TSV 1860 München - Real Madrid - 2:3 (1:0 / 1:3)

Die Sensation lag in der Luft als der TSV 1860 München in der Saison 1966 / 67 in der 2. Runde auf die Königlichen traf. Das Hinspiel gewannen die Löwen durch ein Tor von Hans Küppers überraschend mit 1:0. Und auch im Rückspiel sah es zunächst gut aus für die Münchner. Nach einer Viertelstunde erzielte Rudolf Brunnenmeier die Führung für den TSV. Doch Real drehte das Spiel durch Tore von Grosso, Velosso und Pirri.

 

Eintracht Braunschweig - Juventus Turin - 3:3 (3:2 / 0:1)

Im Viertelfinale des Cups der Landesmeister traf Eintrach Braunschweig in der Saison 1967 / 68 auf den italienischen Traditionsklub Juventus Turin.
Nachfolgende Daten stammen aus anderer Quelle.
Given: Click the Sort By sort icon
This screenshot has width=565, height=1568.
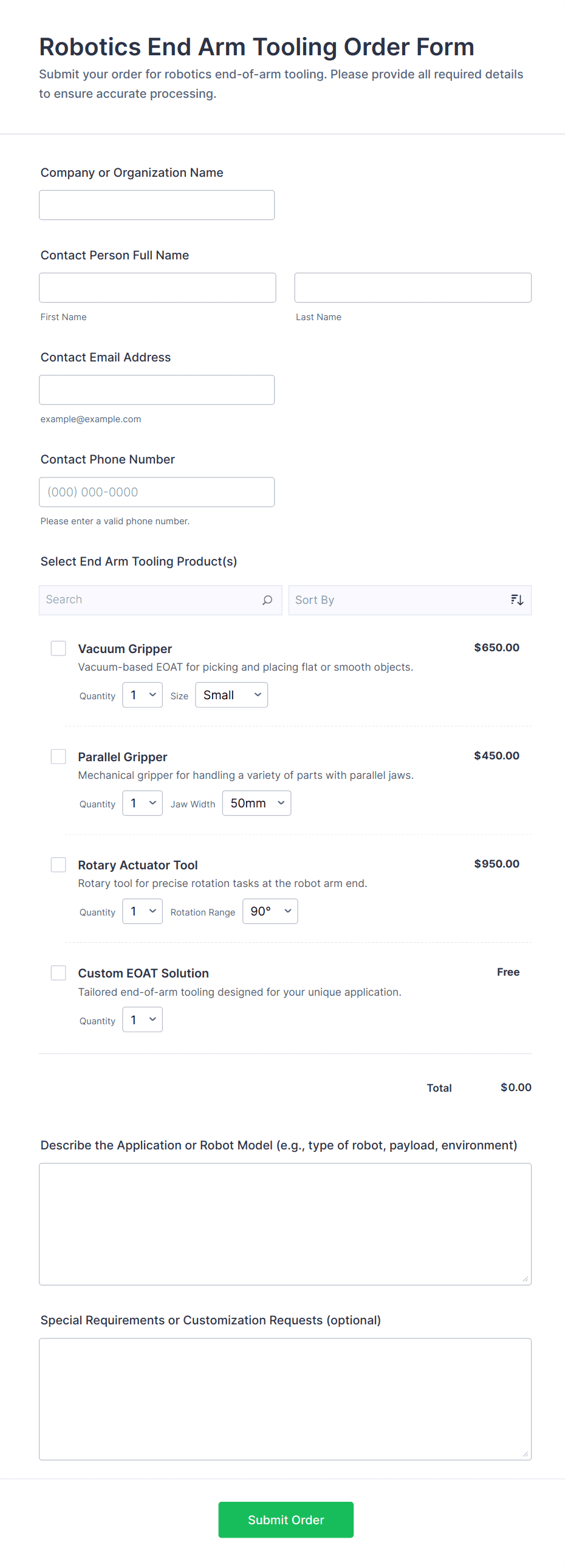Looking at the screenshot, I should coord(516,600).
Im Hinspiel gerieten die Löwen zunächst durch ein Eigentor von Peter Kaack in Rückstand, doch Kaack machte seinen Fehler wieder wett und traf zum Ausgleich. Noch vor der Pause trafen Hans-Georg Dulz und Horst Berg für die Braunschweiger. Erst in der 82. Minute war es dann Giovanni Sacco, der für die Italiener verkürzen konnte. Im Rückspiel sah es lange Zeit gut aus für Braunschweig. Ein verwandelter Elfmeterfür Juventus in der 88. Minute sorgte dann allerdings für den Ausgleich in der Gesamtrechnung. Im Entscheidungsspiel setzten sich dann die alte Dame aus Turin durch und zog ins Halbfinale ein.

 

 

Real Madrid - Hamburger SV - 3:5 (2:0 / 1:5)

Die Halbfinalpartien der Saison 1979 / 80 zwischen Real Madrid und dem HSV sollten in die Geschichte der Norddeutschen eingehen. Das Hinspiel in Madrid gewannen die Königlichen souverän mit 2:0. Das Rückspiel sollte nur noch Formsache sein. Doch angeführt von den beiden Doppel-Torschützen Manfred Kaltz und Horst Hrubesch gewann der HSV sensationell mit 5:1 und zog somit ins Finale ein. Hier verpasste man allerdings durch eine 0:1-Niederlage gegen Nottingham Forest den größten Triumph der Vereinsgeschichte.